« M. Radiway proposa alors que l'assemblée fît son choix parmi les derniers candidats, et que l'élection eût lieu sans faute pour le déjeuner. Cette proposition fut acceptée.

« Au premier tour, il y eut scission : les uns penchaient en faveur d'un candidat réputé très jeune ; les autres lui préféraient un autre homme de belle stature. Le vote du président fit incliner la balance du côté du dernier, M. Messick ; mais cette solution déplut fortement aux partisans de M. Ferguson, le candidat battu ; on songea même un instant à demander un nouveau tour de scrutin ; bref, tous décidèrent d'ajourner la solution, et la séance fut levée de suite.

« Les préparatifs du repas détournèrent l'attention du parti Ferguson et au moment où le fil de la discussion allait reprendre, on annonça en grande pompe que M. Harris était servi. Cette nouvelle produisit un soulagement général.

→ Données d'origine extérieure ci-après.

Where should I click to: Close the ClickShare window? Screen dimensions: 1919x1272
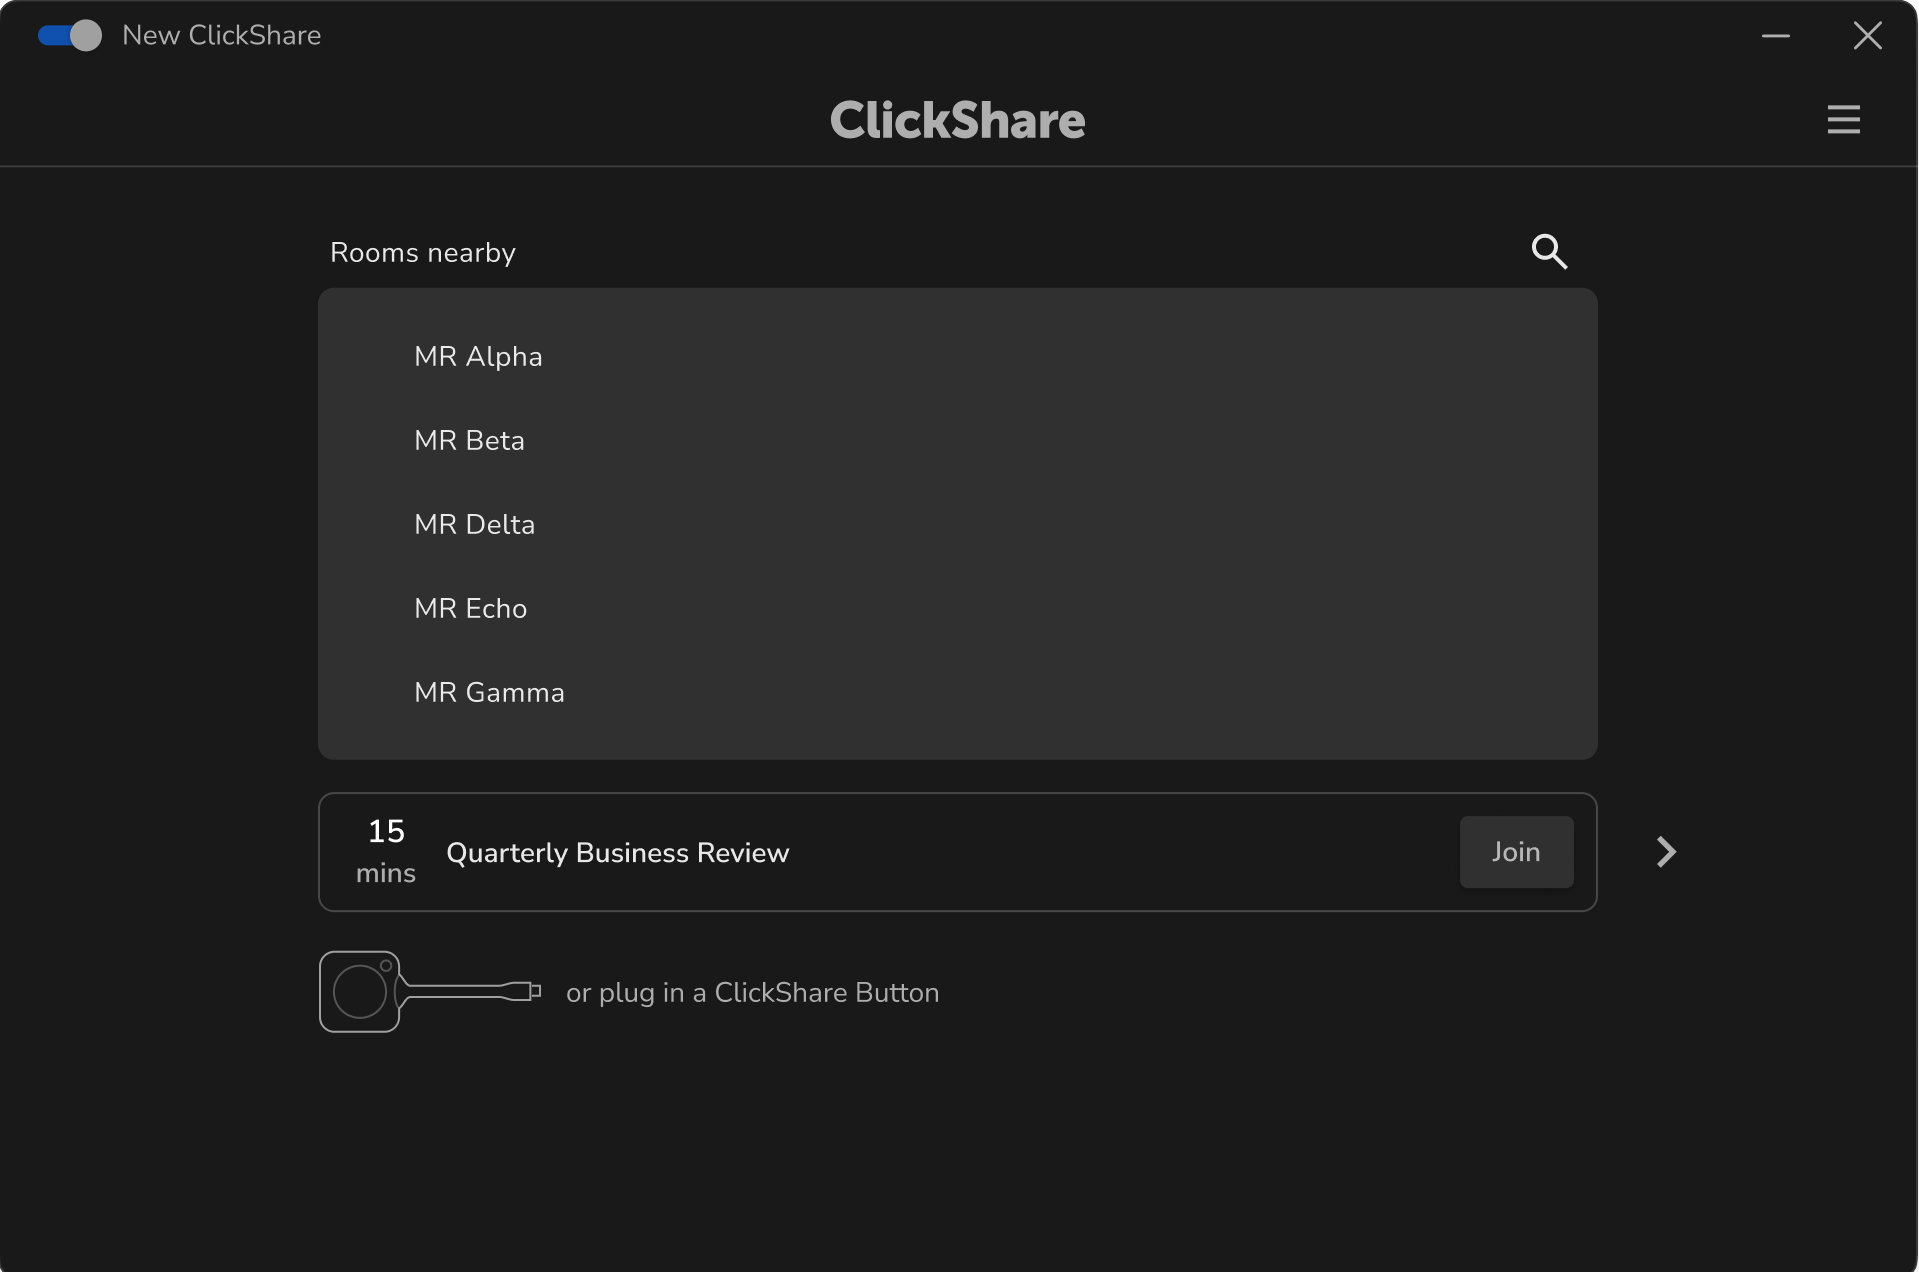[1866, 36]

« Les tables furent improvisées avec les dossiers de fauteuils des compartiments, et nous nous assîmes, la joie au cœur, en pensant à ce régal après lequel nous soupirions depuis une grande semaine. En quelques instants, nous avions pris une tout autre physionomie. Tout à l'heure le désespoir, la misère, la faim, l'angoisse fiévreuse, étaient peints sur nos visages ; maintenant une sérénité, une joie indescriptible régnaient parmi nous ; nous débordions de bonheur. J'avoue même sans fausse honte que cette heure de soulagement a été le plus beau moment de ma vie d'aventures.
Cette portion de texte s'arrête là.